海康云眸设备通道管理
PassAudited by VirusTotal on May 10, 2026.
Overview
Type: OpenClaw Skill Name: hik-cloud-open-device-channel-management Version: 1.0.0 The skill bundle is a legitimate integration for managing Hik-Cloud device channels. The primary script (hik_open_device_channel_management.py) implements standard OAuth2 authentication and interacts with official Hikvision API endpoints (api2.hik-cloud.com). It follows security best practices by handling token management internally and caching credentials in a standard local directory (~/.cache/hik_open/token.json) rather than exposing them to the user. No evidence of malicious intent, data exfiltration, or prompt injection was found.
Findings (0)
Artifact-based informational review of SKILL.md, metadata, install specs, static scan signals, and capability signals. ClawScan does not execute the skill or run runtime probes.
A mistaken invocation could rename a channel or synchronize channel data for the wrong device.
The skill exposes API operations that can modify or synchronize cloud/device channel state. This is disclosed and aligned with the stated purpose, but it is still a mutating capability.
本技能只处理以下能力: - 查询设备下通道列表 - 同步设备下通道 - 修改通道名称 - 同步设备通道名称
Use `list` to verify the device and channel first, and require clear user confirmation before running `sync`, `rename`, or `sync-names` in sensitive environments.
The skill can act with whatever permissions the configured Hik-Cloud application credentials grant.
The script uses the Hik-Cloud client ID and secret to obtain an OAuth access token. This is expected for the integration, and no unrelated credential use is shown.
"client_id": client_id, "client_secret": client_secret, "grant_type": "client_credentials", "scope": "app"
Use least-privilege Hik-Cloud application credentials, store them securely, rotate them if exposed, and avoid setting `HIK_OPEN_BASE_URL` or `--base-url` to untrusted endpoints.
Anyone or any local process with access to the cache file may be able to reuse the cached access token until it expires.

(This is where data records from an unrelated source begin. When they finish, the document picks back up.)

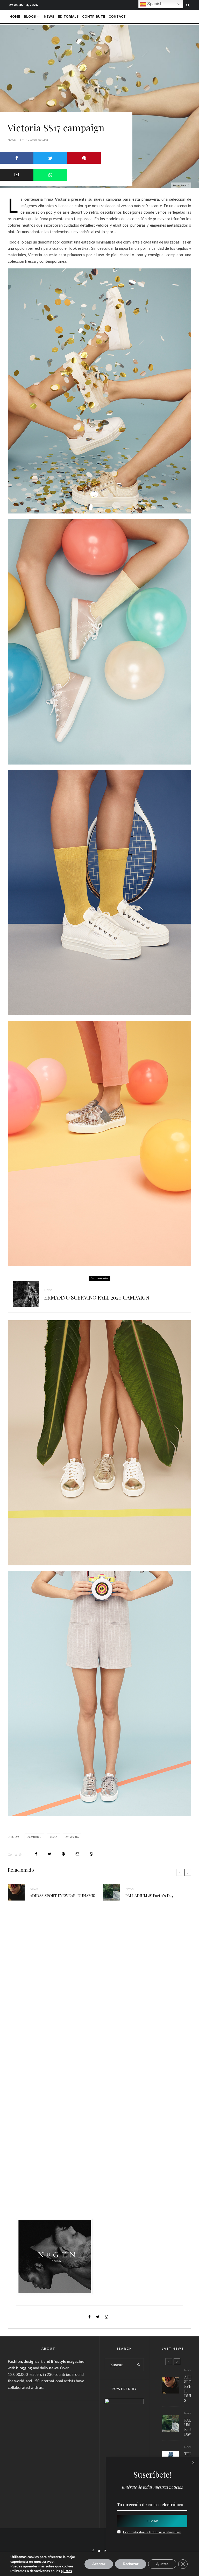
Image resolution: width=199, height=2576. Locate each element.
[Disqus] (99, 1985)
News (49, 16)
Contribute (93, 16)
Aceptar (98, 2563)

The script persists OAuth token material in a local cache file for reuse. This is documented and purpose-aligned, but access tokens are sensitive.
DEFAULT_TOKEN_CACHE = Path.home() / ".cache" / "hik_open" / "token.json" ... cache_file.write_text(json.dumps(payload, ensure_ascii=False, indent=2), encoding="utf-8")
Protect the local cache directory, avoid sharing the account or home directory with untrusted users, and delete the token cache or rotate credentials if compromise is suspected.